Huang felt tempted to throw a punch before checking himself.
“I don’t want nobody calling me Jeremy, because it reminds me of being called Long Duk Dong or reminds me of being called things like Jackie when I was a kid,” Huang said. “I don’t like that. I’m Eddie Huang, you know what I mean?”
This was the landscape of Linsanity. Along with whatever euphoria Lin’s unexpected success engendered among Asians, we remember, too, all the residual messiness as people around us betrayed an inability, or a lack of desire, to treat him with basic decency.
As his name was added to the shortlist of famous Asian people invoked in racist taunts, it was an uncomfortable evidence again of the dearth of Asian representation in media and popular culture.

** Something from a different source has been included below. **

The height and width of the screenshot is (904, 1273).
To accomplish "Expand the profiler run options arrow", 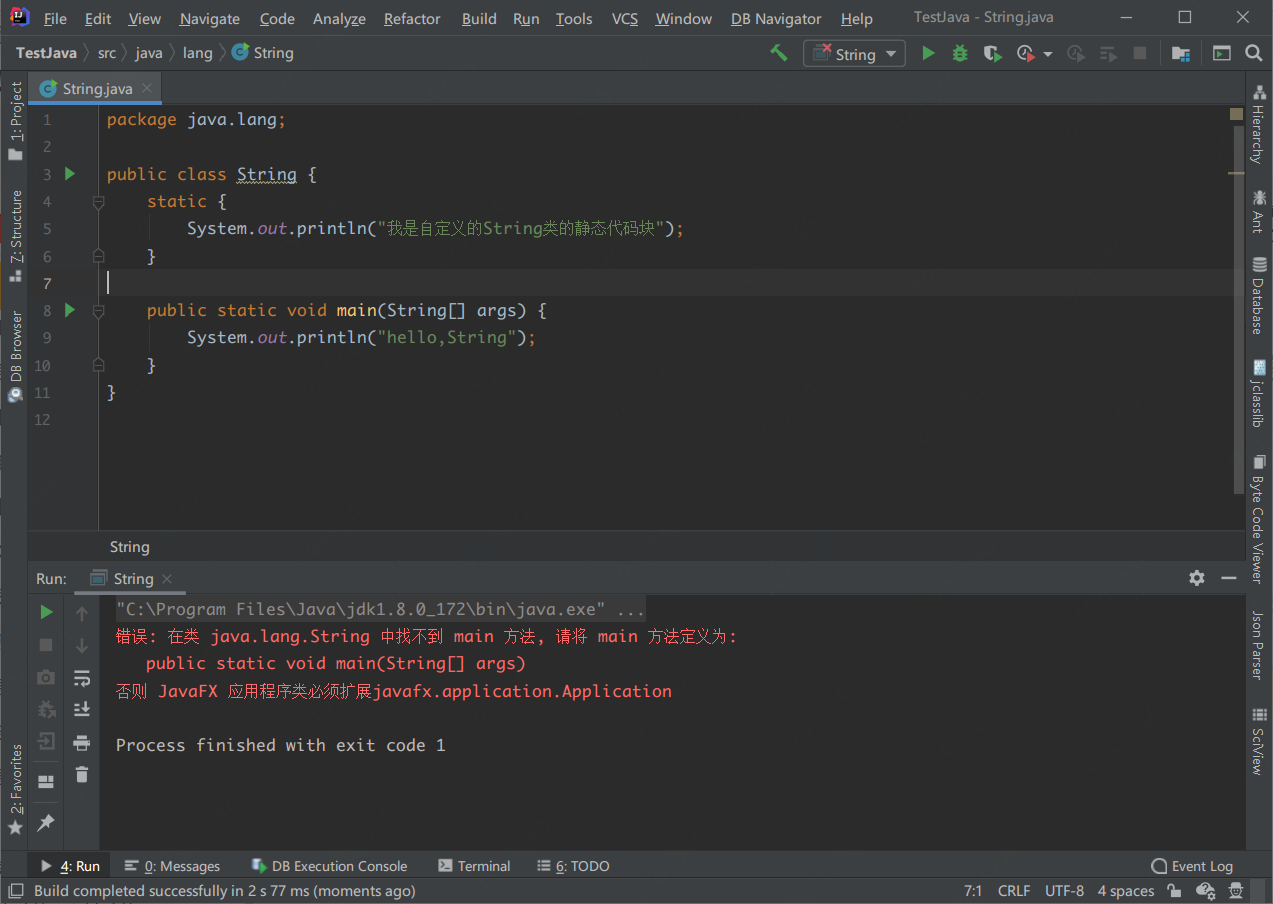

I started covering the NBA for this newspaper a year and a half after Linsanity — Lin was playing for the Houston Rockets at that point — and it took precisely three games for a stranger at an arena to call me Jeremy Lin.

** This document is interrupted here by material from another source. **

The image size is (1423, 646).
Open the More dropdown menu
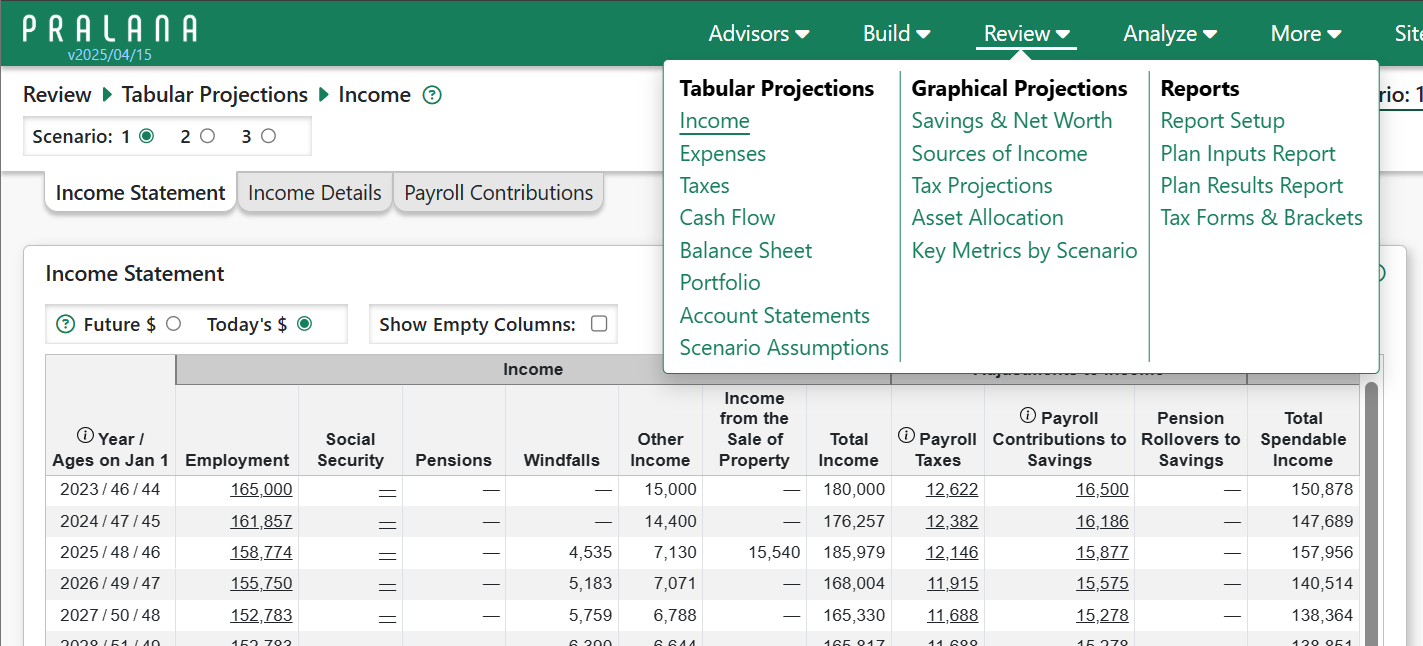pos(1305,34)
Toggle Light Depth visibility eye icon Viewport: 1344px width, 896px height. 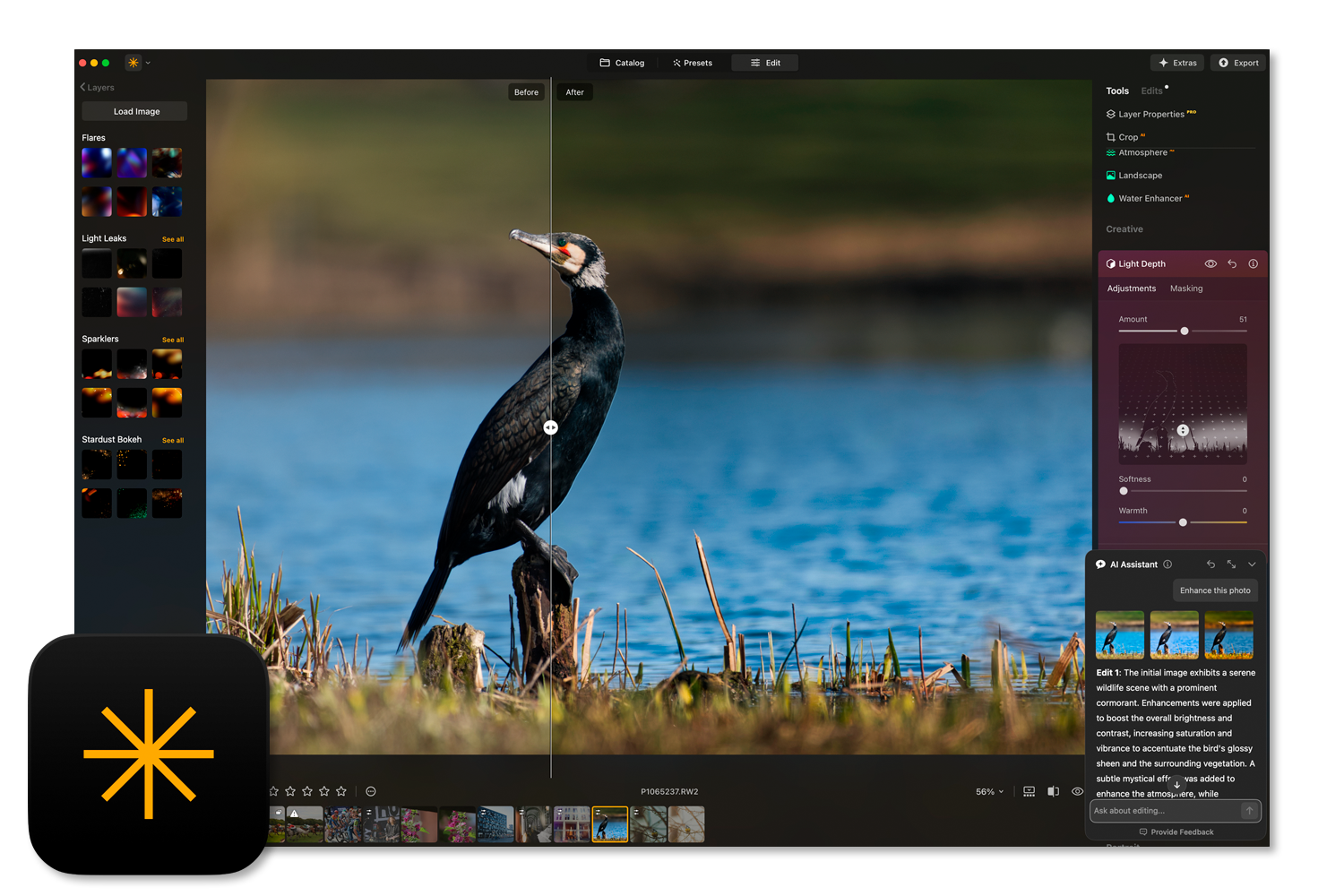pos(1210,264)
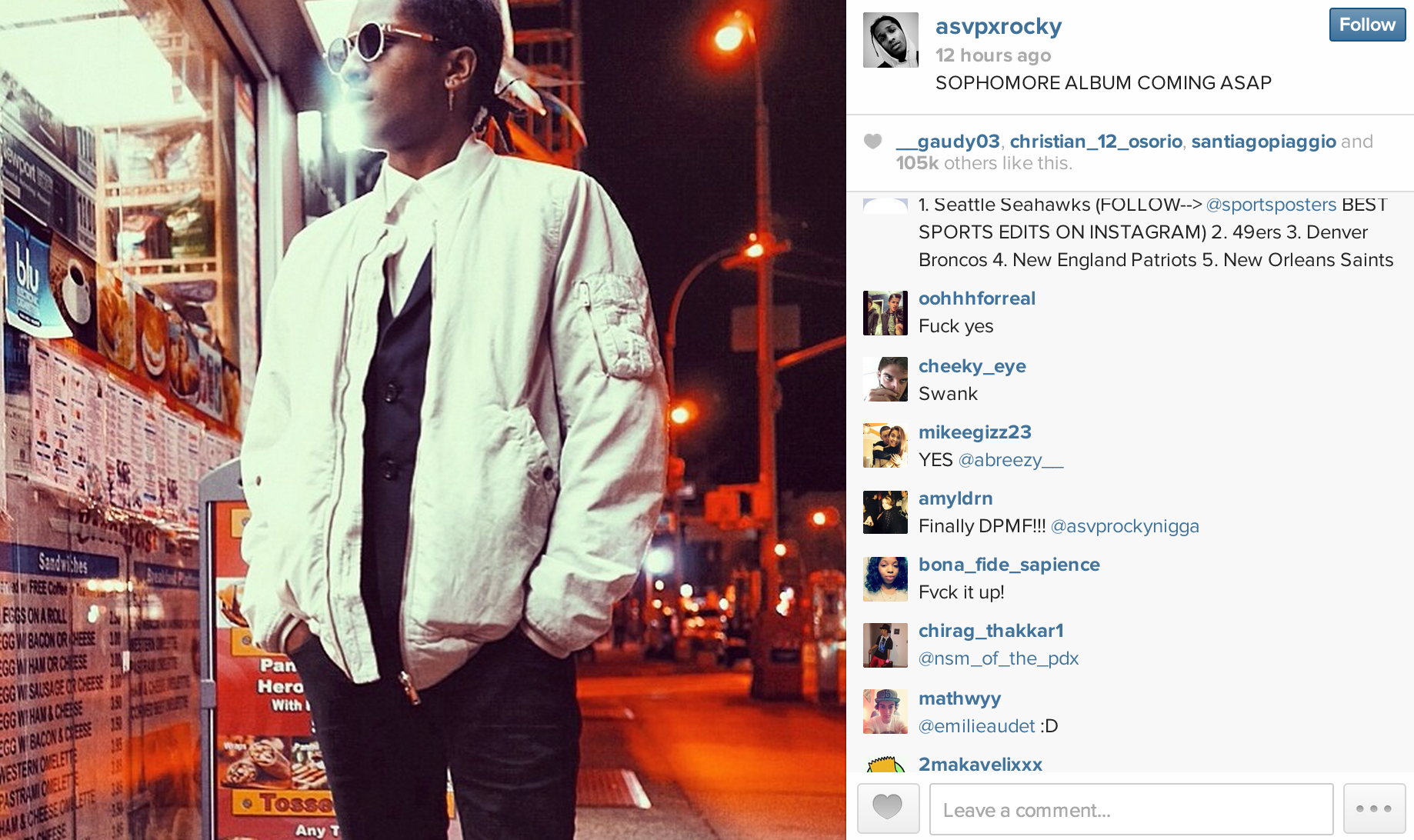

I was leaving the visitors’ locker room that night in Orlando, where the Magic had just hosted the Nets. A big crowd of autograph seekers perked up as they sensed me approaching and deflated again when they realized who it was.
However, a second or two later, there it was: “It’s Jeremy Lin!” someone yelled, making the crowd laugh.
“That’s racist,” I said, halfheartedly.
“He said: ‘That’s racist!’” someone said, and everyone laughed again.
This is as good a time as any to write: If you think Lin and I look alike, you may be the type of person who thinks all Asian people look alike.
A few weeks later, I walked into the Nets’ locker room in Houston as they dressed to play the Rockets. Lin was on the injured list for Houston that night. Seeing me, one Nets player could not resist: “I thought Jeremy Lin was out tonight,” he said, feigning surprise.
I gave the player an incredulous stare.
He broke the silence.
“You aren’t going to tweet about that are you?” he said, suddenly serious.
Racism has far more dire consequences than asinine name-calling, but it will serve always as a barefaced reminder of the extent to which we remain alien in people’s minds.
Respite from this, realistically, feels far-off.
So you stare ahead. You laugh things off. You do not lash out because do you really want to spend your days lashing out?
You wait for another Yao Ming, another Jeremy Lin, and another, and another, until maybe the names begin to lose their meaning.